On both trips, the governor discussed how the administration could help ease the fallout at the V.C. Summer plant, either through extending expiring tax credits or taking decisive action in support of the state’s nuclear energy initiatives. Administration officials have so far not made any public promises.
In the final months of 2017, McMaster made several more visits to Washington in pursuit of his latest challenge: Deterring Trump from imposing tariffs on two industries with major stakes in South Carolina.
Trump has to decide in a matter of weeks whether to implement International Trade Commission recommendations to sanction importers of solar panels, which could adversely affect installation businesses in the state, and the South Korean-based manufacturing giant Samsung, which is opening a plant in Newberry, S.C.
The stakes are especially high with the Samsung case. Many fear that harsh financial penalties for charges of squashing domestic competition on washing machines could force the company to pull out of plans to create hundreds of jobs at the new home appliance outfit.

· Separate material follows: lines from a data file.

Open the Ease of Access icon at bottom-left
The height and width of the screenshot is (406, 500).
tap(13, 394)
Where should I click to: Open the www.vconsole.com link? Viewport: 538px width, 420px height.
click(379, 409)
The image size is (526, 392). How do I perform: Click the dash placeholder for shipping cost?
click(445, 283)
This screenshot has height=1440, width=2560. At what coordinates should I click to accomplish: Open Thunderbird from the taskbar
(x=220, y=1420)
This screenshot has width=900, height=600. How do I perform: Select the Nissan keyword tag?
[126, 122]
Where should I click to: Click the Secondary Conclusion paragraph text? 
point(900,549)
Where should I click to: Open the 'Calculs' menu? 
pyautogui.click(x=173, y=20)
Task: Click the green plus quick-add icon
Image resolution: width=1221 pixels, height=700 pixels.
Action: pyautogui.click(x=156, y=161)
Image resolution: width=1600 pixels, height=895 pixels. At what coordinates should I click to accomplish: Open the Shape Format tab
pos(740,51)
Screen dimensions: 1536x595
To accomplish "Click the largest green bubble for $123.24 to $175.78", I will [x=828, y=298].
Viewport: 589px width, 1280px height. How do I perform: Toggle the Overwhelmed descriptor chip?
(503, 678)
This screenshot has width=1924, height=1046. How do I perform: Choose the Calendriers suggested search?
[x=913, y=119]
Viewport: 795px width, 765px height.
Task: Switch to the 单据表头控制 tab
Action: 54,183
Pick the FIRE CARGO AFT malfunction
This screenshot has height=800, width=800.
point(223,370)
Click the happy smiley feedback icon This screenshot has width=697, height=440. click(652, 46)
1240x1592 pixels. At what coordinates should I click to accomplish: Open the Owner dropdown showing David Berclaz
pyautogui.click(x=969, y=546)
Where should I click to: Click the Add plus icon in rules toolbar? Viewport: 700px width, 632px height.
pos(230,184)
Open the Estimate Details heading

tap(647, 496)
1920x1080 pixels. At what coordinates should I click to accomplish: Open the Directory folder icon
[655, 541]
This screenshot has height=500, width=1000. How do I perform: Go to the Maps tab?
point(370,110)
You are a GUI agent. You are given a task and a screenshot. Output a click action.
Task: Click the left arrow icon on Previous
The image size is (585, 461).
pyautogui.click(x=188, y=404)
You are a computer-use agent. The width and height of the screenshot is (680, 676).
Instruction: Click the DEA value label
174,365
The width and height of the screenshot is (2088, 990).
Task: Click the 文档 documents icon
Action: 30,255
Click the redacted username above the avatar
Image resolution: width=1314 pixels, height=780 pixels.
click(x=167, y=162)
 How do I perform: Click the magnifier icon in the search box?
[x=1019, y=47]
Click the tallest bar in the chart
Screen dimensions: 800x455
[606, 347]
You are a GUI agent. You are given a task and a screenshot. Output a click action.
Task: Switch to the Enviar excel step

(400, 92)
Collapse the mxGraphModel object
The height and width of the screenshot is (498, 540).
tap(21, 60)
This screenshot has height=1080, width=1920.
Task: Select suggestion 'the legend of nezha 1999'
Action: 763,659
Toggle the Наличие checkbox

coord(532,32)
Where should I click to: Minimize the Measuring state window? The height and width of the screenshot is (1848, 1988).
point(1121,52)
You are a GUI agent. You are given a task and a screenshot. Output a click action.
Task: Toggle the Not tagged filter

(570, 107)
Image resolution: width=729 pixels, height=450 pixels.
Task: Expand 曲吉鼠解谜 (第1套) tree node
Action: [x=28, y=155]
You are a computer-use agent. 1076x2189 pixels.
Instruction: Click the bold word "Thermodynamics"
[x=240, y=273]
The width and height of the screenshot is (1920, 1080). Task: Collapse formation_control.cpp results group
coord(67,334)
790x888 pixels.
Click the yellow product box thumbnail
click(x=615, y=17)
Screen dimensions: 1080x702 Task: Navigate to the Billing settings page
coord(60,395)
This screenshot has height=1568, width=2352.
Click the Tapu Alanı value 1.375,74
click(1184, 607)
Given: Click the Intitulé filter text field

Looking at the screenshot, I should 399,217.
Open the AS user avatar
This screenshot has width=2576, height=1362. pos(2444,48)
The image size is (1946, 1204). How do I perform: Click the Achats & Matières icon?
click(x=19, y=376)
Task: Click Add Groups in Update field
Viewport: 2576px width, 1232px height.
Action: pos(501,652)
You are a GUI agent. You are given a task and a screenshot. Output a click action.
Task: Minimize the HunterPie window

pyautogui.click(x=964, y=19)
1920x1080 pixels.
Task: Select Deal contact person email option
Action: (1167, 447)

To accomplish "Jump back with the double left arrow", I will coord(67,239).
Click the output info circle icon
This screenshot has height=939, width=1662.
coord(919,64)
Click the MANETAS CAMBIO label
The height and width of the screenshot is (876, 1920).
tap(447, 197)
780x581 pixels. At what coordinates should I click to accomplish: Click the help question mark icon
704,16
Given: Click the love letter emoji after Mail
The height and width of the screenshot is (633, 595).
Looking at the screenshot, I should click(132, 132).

McMaster has gone to Washington to testify multiple times before the ITC. He has met with Commerce Secretary Wilbur Ross and senior aides, sat down with high-level staffers for the president and vice president and appealed to the under secretary for international affairs at the Department of Treasury.
“Newberry is not on everybody’s world map, but it’s on the world map in Washington, D.C.,” said McMaster.
If Trump makes a decision in the state’s favor, McMaster could take plenty of credit, particularly among Trump’s base.
“If you’re a Trump supporter like I am, and the like governor is, then yes, this helps,” said Rep. Ralph Norman, R-S.C., who represents Newberry.
If not, McMaster will have to explain why none of his lobbying was fruitful. He will also have to find another way of spinning the outcome —and he will have to do so delicately if he wants to continue on good terms with the president. On a few other issues he has already had to carefully navigate his differences from the president without being seen as antagonistic.
McMaster has said he supports the Export-Import Bank, a major jobs creator in South Carolina. He will not, however, question the logic behind nominating Scott Garrett, Trump’s controversial contender to run the agency who spent years prior trying to dismantle it. He has continued to support the president’s choice even after South Carolina’s junior senator, Republican Tim Scott, helped scuttle the nomination on Capitol Hill.
And while McMaster does not support offshore drilling, he is one of the only state chief executives opposing the practice to not have sent a letter to the administration officially registering disapproval. Sanford actually suggested McMaster should be using his clout with the Trump administration on this issue alone.
“I believe he could stop it for the sake of South Carolina if he dug in and decided this is definitively something he wanted to burn a canoe on,” Sanford said.
Ultimately, McMaster said his access to the Trump administration would withstand questions about outcomes.
“What I have is an opportunity to make the case,” he said. “It may make a difference, it may not, but at least we know the facts about the situations — the issues — will be told, received and understood.”